Place in a bowl, cover, and refrigerate for at least 45 minutes.
Weigh each dough ball out to 6oz and place on a parchment lined baking sheet.
Bake in a 425F for 10-13 minutes.
Set on a wire rack to cool before serving.



Now I don't usually eat very healthy, and I know cookies aren't good for you. But 1.25 cups of butter (over 2 sticks) for 9-10 cookies seems... like a lot lot lot lol.
If you made these 3oz each they'd still be pretty damn big. I also only used 12oz of chocolate, and as you can see by the money shot pic, they were still ridiculously chocolatey.  I followed the recipe except I baked them at 375f for 18-20 minutes, because I saw a lot of comments from people saying at 423 th4 bottom was burnt and the center was still a little too much undercooked.

I said I'm not a huge sweets person, I like savory, so no I wouldn't stand in the3 freezing cold for an hour to get one of these. But it was pretty damn good, probably the best cookie I've had.  I could see a sweets person going ape [email protected]#$ over these. The outside was just a little crispy, and the middle seemed slightly underdone, which apparently is how it's supposed to be. I think maybe because of the cake flour, I'm not a baker so I dunno.

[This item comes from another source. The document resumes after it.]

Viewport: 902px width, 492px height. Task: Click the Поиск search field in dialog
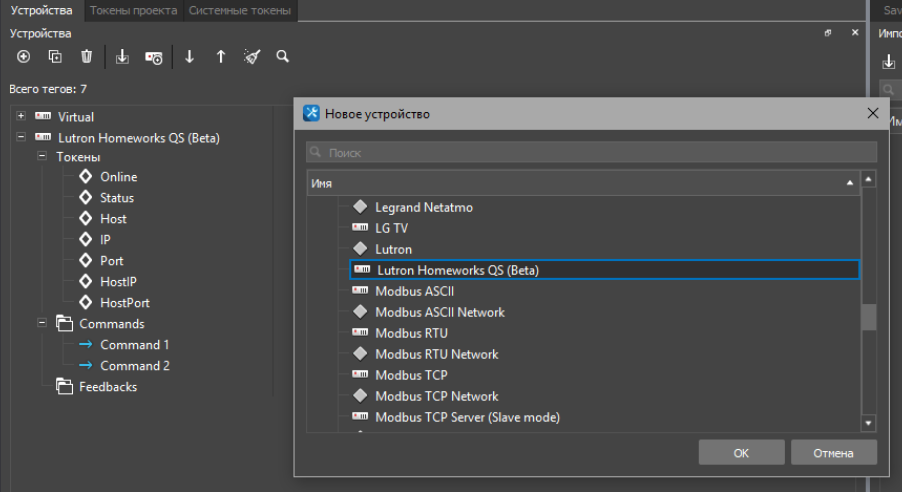coord(590,153)
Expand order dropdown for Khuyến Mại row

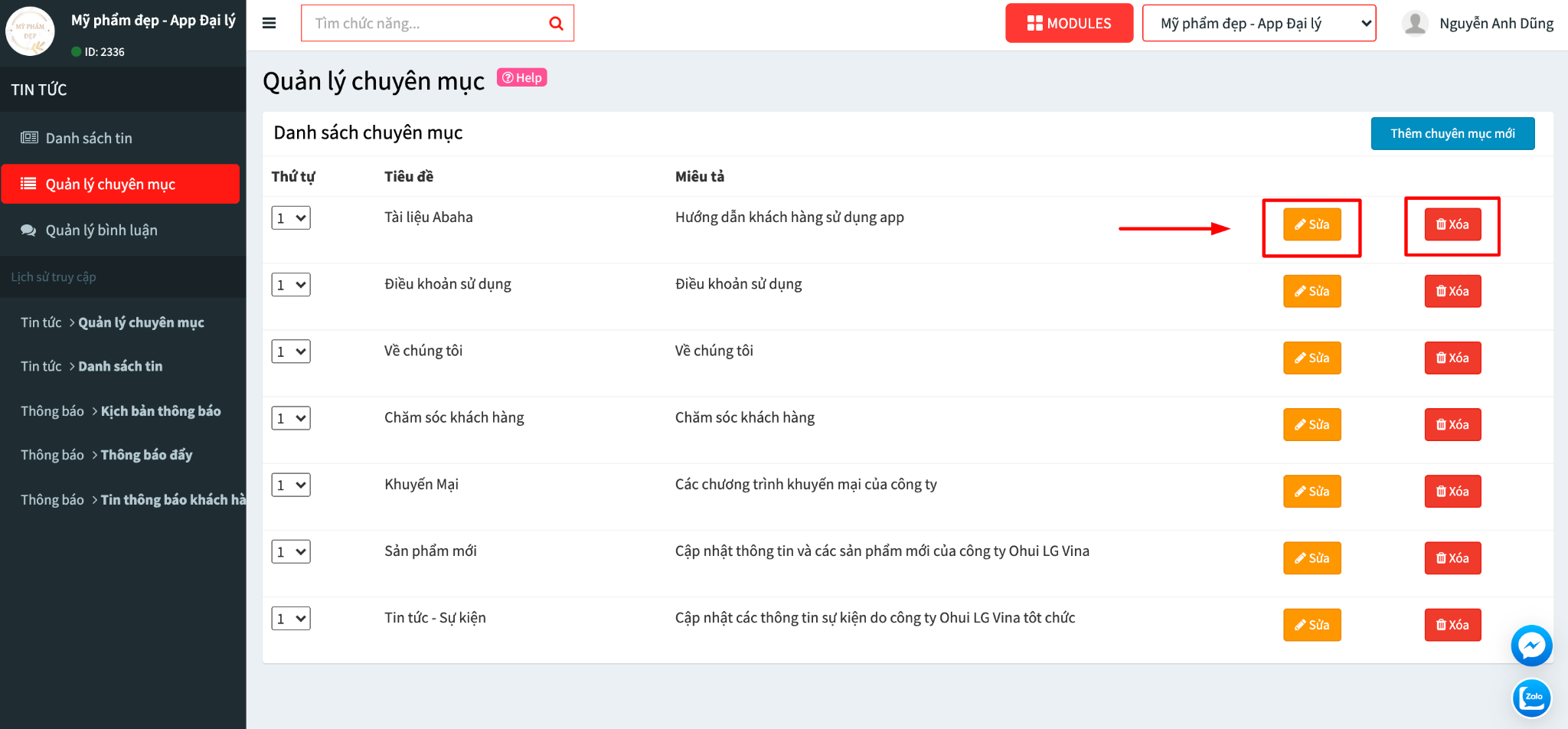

I do know I'll make these again, everyone I gave one to was carrying on about them. I'd still rather have some french fries, potato chips or pulled pork, but desert can be good too sometimes. This is where people on the internet would post a picture of Wilford Brimley and say something about DIABEETUS!


----------



## flatbroke (Sep 26, 2021)

Looks pretty good thanks for sharing


----------



## smokin peachey (Sep 27, 2021)

Looks delicious


----------



## DRKsmoking (Sep 27, 2021)

WOW,
 Looks good , Reads good and I was actually almost drooling reading and looking at these
( ingredients look great to me , like my Granny used to say , If no fats and sugars why make or eat it  ) 
I bookmarked this and a big like to you.

I love my sweets  , and this will be made very soon . Even if it is a smallish sized cookie ... lol

David


----------



## Bigheaded (Sep 27, 2021)

DRKsmoking said:


> WOW,
> Looks good , Reads good and I was actually almost drooling reading and looking at these
> ( ingredients look great to me , like my Granny used to say , If no fats and sugars why make or eat it  )
> I bookmarked this and a big like to you.
> ...



If you love sweets this should be perfection to you, like I said I'm typically whatever about sweets. I do like them sometimes but rarely think about having any.  Last night around 11pm I ate a 2nd one, 2 entire cookies in like a 5 hour period.   I don't know the nutritional value here, but I'm guessing close to 900 calories each. And HUGE, if I liked them enough to have a 2nd I know they must be good lol.

If you make them small, and I understand why.  They'll be a lot more like a regular cookie.  The extra extra size keeps the inside from fully baking, with still allowing the outside to get brown and a little bit of crisp.  I'm not a baker, but I believe if you make these and want less, 1/3rd the recipe, and make the full 6oz cookie and just cut it into 3 pieces.  The texture of the inside added a lot.  It still might be the same with a 3oz cookie, but I don't know.  Also the thickness of the cookie added to it.


----------



## DRKsmoking (Sep 27, 2021)

Bigheaded said:


> If you make them small, and I understand why.  They'll be a lot more like a regular cookie.  The extra extra size keeps the inside from fully baking, with still allowing the outside to get brown and a little bit of crisp.  I'm not a baker, but I believe if you make these and want less, 1/3rd the recipe, and make the full 6oz cookie and just cut it into 3 pieces.  The texture of the inside added a lot.  It still might be the same with a 3oz cookie, but I don't know.  Also the thickness of the cookie added to it.



Ha ha , Sorry I might have confused you , It was my stupid way "  ( Even if it is a smallish sized cookie ... lol") of making a joke , in meaning that i will make them even if they are kind of small at 6 oz.

Sorry about that.
I am all about the amount and the size of the cookies. That's what  caught my attention first 

All good 

David


----------



## GaryHibbert (Oct 2, 2021)

Hey David.  Now that's a COOKIE!!!!
Gary


----------